Il comunicato con cui la Federal reserve ha annunciato la sua mossa di febbraio presenta diverse novità rispetto alla formulazione di dicembre, anche se la Fed continua a indicare che «ulteriori aumenti» nei tassi ufficiali «saranno appropriati per ottenere un orientamento della politica monetaria che sia sufficientemente restrittivo».

«C’è ancora lavoro da fare», ha detto il presidente Jerome Powell all’inizio della conferenza stampa per poi aggiungere:«Occorrerà tempo perché gli effetti della restrizione monetaria si avvertano, soprattutto sull’inflazione». Ha poi fatto riferimento a «un paio di altri rialzi» prima di poter raggiungere un livello sufficientemente restrittivo, anche se a marzo le nuove proiezioni daranno un quadro aggiornato della situazione e delle intenzioni dei governatori. «Abbiamo speso molto tempo a discutere del futuro percorso dei tassi», ha detto riferendosi al meeting appena chiuso. La decisione di alzare i tassi è stata comunque presa all’unanimità.

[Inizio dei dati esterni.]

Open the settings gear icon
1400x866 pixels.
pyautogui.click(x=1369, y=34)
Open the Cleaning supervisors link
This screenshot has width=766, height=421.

L’enfasi passa in ogni caso – anche nel comunicato, coerentemente con le dichiarazioni delle ultime settimane – dal «ritmo» della stretta, che infatti ha rallentato, all’«estensione» dei futuri aumenti: quello che conta, in questa fase, è il punto d’arrivo – a dicembre è stato suggerito il 5-5,25% – e la durata della fase di restrizione monetaria.